Examples of rewarding people for saving the environment are already in use. Stefan references the Ant Forest app in China. The app has a formula that tracks how the holder travels – is it by foot, car, taxi? When the holder takes healthy options, they are rewarded with green points.
“There 500 million people using this app and almost 1 million trees have already been planted as a result. It’s greening the planet and rewarding people when they walk to work.”
I love the idea but question where is the money coming from and how will this be sustained?
“Right now, this is being supported by Alibaba as a marketing exercise, but they are bringing it to other companies using messaging apps to transfer value. The green points have become a tradable commodity. Therefore, merchants who want to reward their customers for being green can buy the green tokens and give them to their customers when they actively exhibit green behaviour. For example, if you want to purchase takeaway noodles but you opt not to have the bamboo chopsticks then you earn green points.”
Stefan sees similar opportunities in the sustainable energy marketplace.
“Energy is going through a revolution, much like the telecommunications did in the late 90s.

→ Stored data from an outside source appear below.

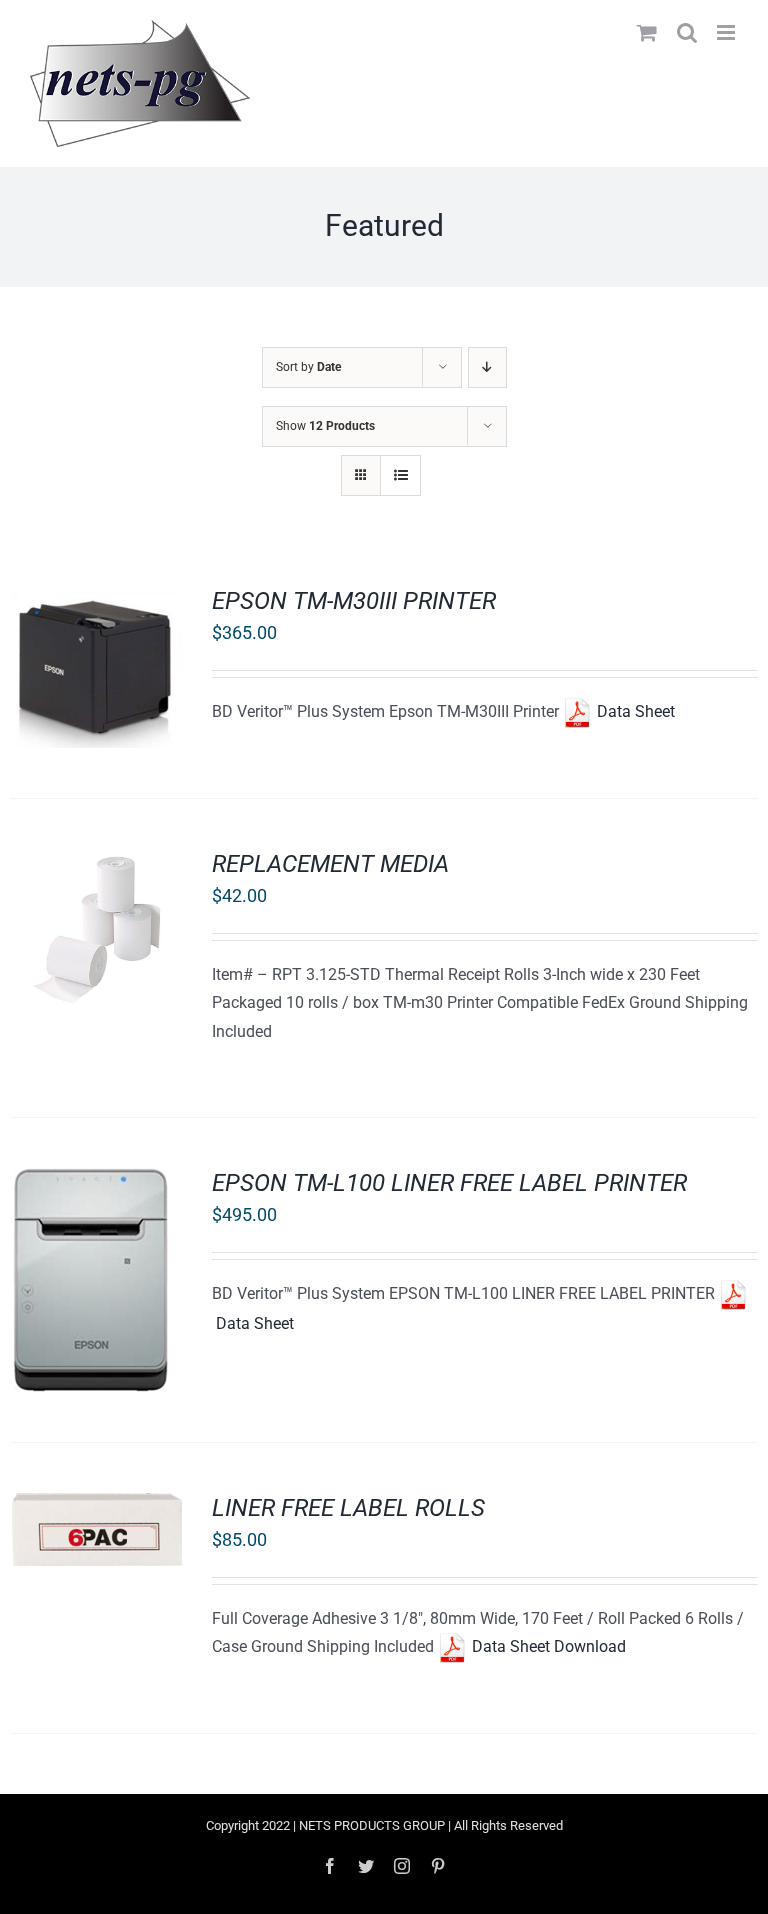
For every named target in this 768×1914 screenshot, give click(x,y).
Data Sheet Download (547, 1646)
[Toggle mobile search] (687, 32)
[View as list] (400, 475)
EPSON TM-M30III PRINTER (354, 601)
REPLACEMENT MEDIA (330, 864)
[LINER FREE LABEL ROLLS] (96, 1506)
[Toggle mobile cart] (647, 32)
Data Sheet (634, 711)
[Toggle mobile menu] (727, 32)
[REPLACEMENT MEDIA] (96, 862)
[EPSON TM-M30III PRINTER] (96, 599)
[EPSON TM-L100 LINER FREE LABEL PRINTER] (89, 1181)
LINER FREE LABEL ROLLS (348, 1508)
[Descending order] (487, 367)
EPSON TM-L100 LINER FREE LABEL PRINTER (449, 1183)
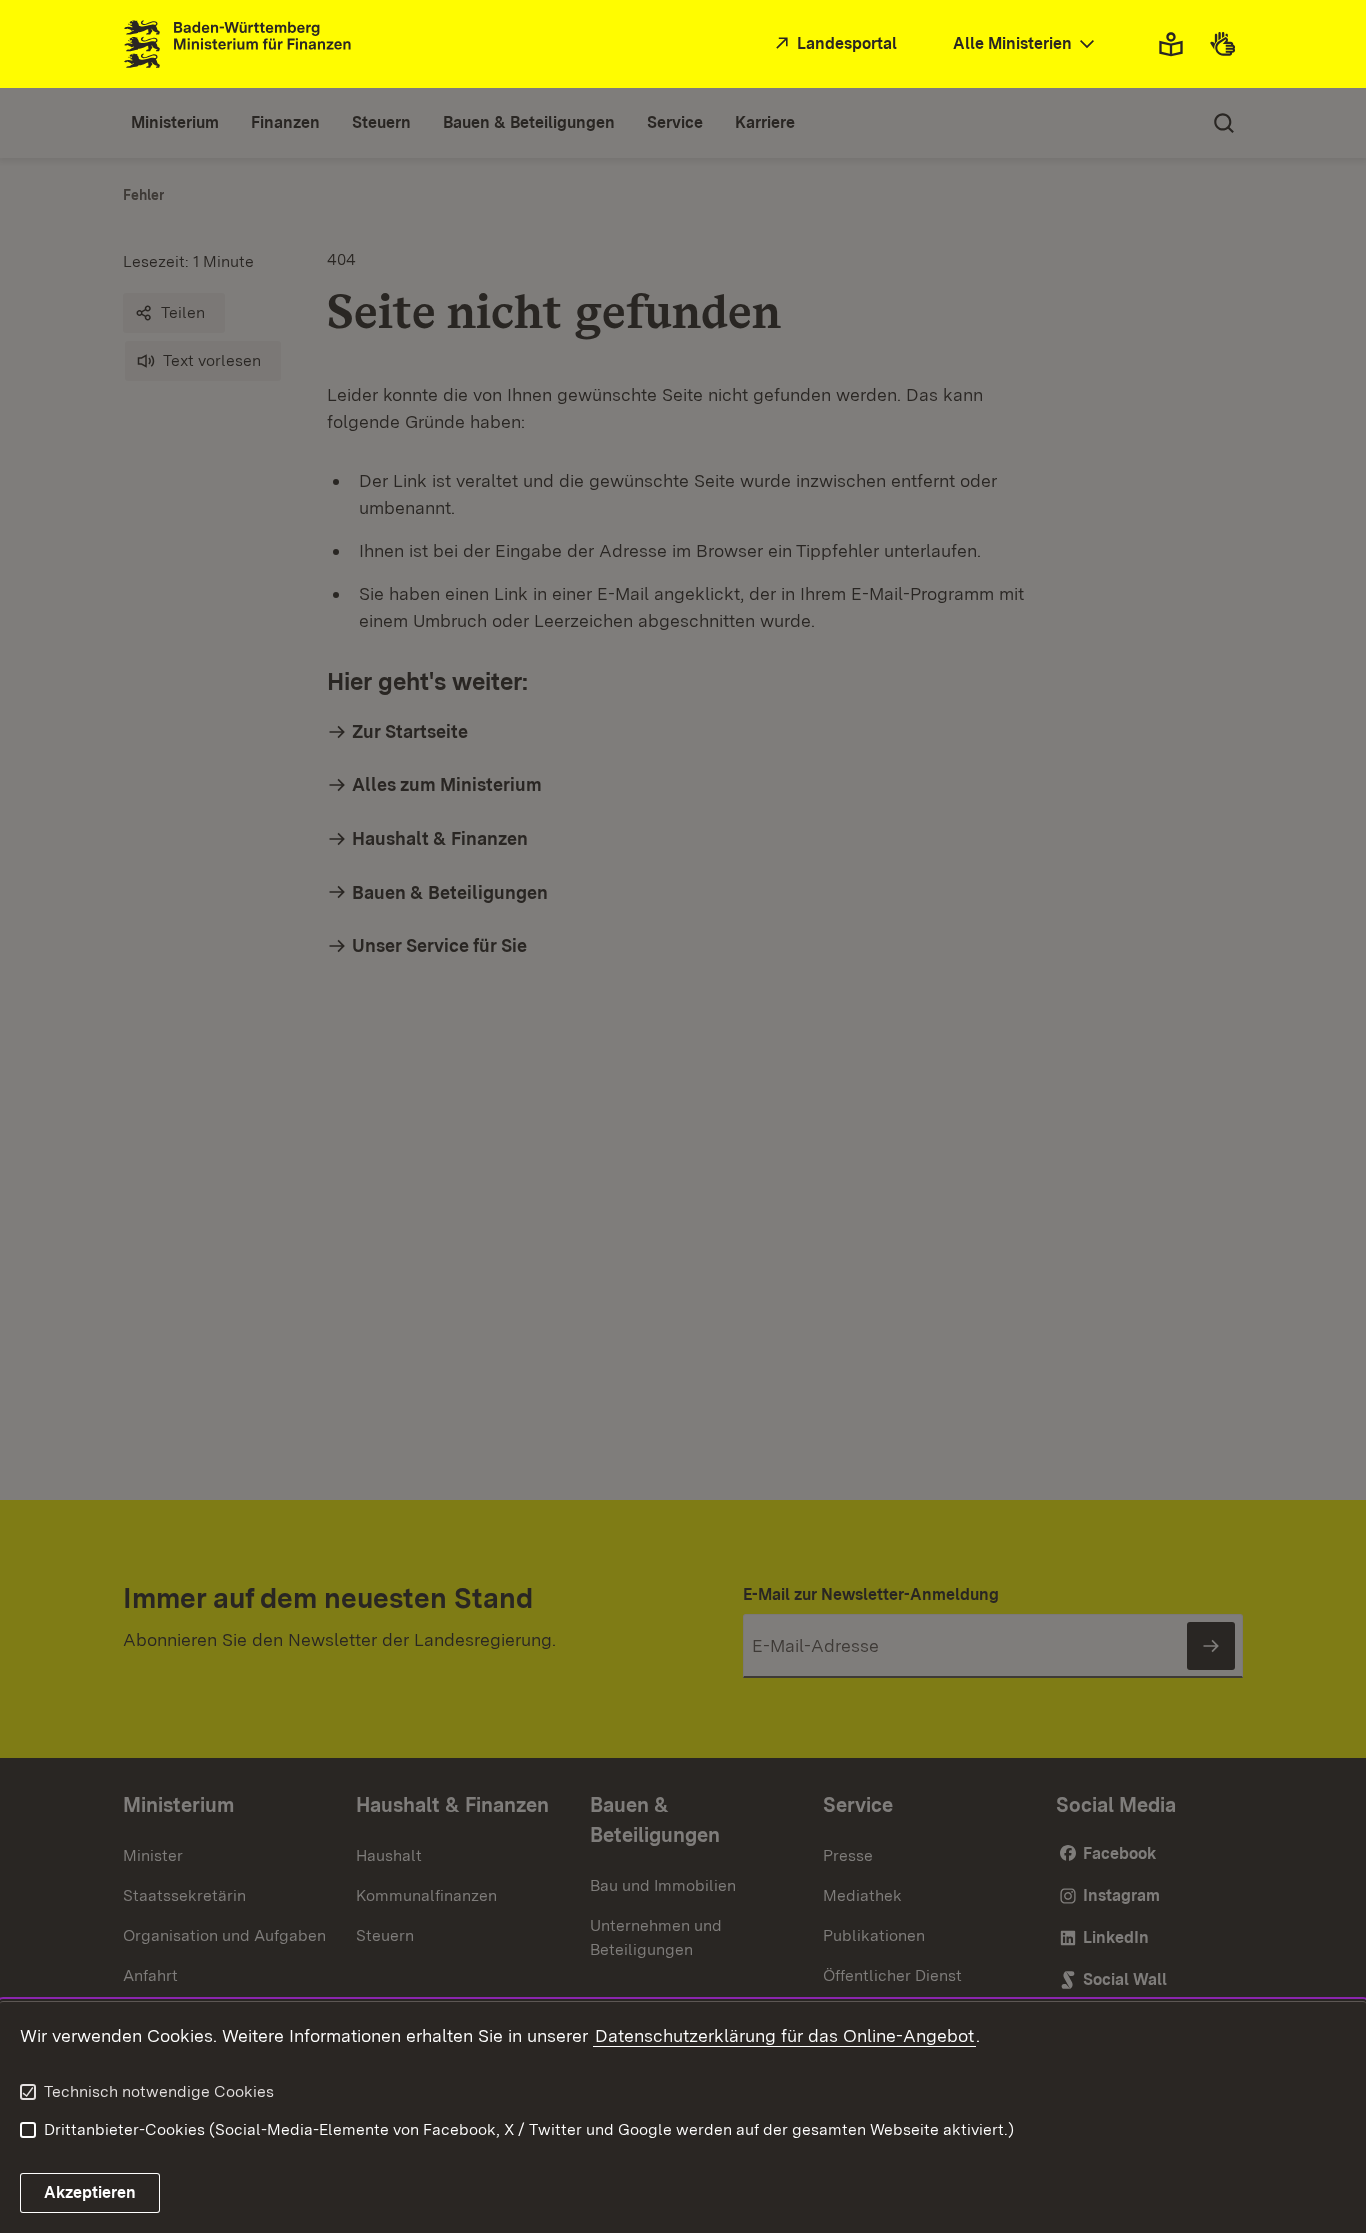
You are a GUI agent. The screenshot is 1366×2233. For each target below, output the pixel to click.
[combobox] (1026, 44)
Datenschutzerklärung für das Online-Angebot (784, 2035)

There is huge deregulation in the distributed energy resource market. When people put solar panels on their roofs, they save money in energy costs, they earn green carbon credits and they can sell surplus energy back onto the grid. It’s a virtuous circle.”
This is at a time when all the major companies are looking to go carbon neutral. Companies such as Apple, H&M, Ralph Lauren have all come out stating this as a mission statement.
“This trickles down the supply chain as everyone needs to be carbon neutral. The ripple effect is exponential.”
So where is the opportunity for Sonic Capital in all this innovation and disruption?
“Technology is the key to measuring and tracking carbon neutrality, using smart contracts doing audits on the blockchain, which data is in turn tokenised. It’s a whole new industry and a new market. The tokens will be freely tradable, everyone can participate and it’s a much more level and transparent ecosystem.
“It’s a natural antidote to existing funds that are extremely opaque, involve huge arbitrage and pricing, are highly regulated and governed with lots of middlemen taking a cut along the way.”
The goal of Sonic Capital is to support the technologies and entrepreneurs who are going to drive that innovation.
Finally, the unbanked. Stefan holds up his mobile.
“We can use the smart phone to allow people to earn an income without going through 15 middlemen. We need to develop apps that allow people to earn tokens, track tokens and then deploy them.
“We need to go mobile, mobile first and mobile only.”
Stefan again references the telecommunications revolution.
“When we first used telecoms, it cost a lot of money but then IP came along and suddenly everyone is calling for free, except they were paying in data, their own data. New business models are starting to invert that, paying people for their data. Merchants will pay people in tokens to get feedback on their services and that in turn will drive a UBI.”
Save the planet and earn money indeed, move over Flash Gordon.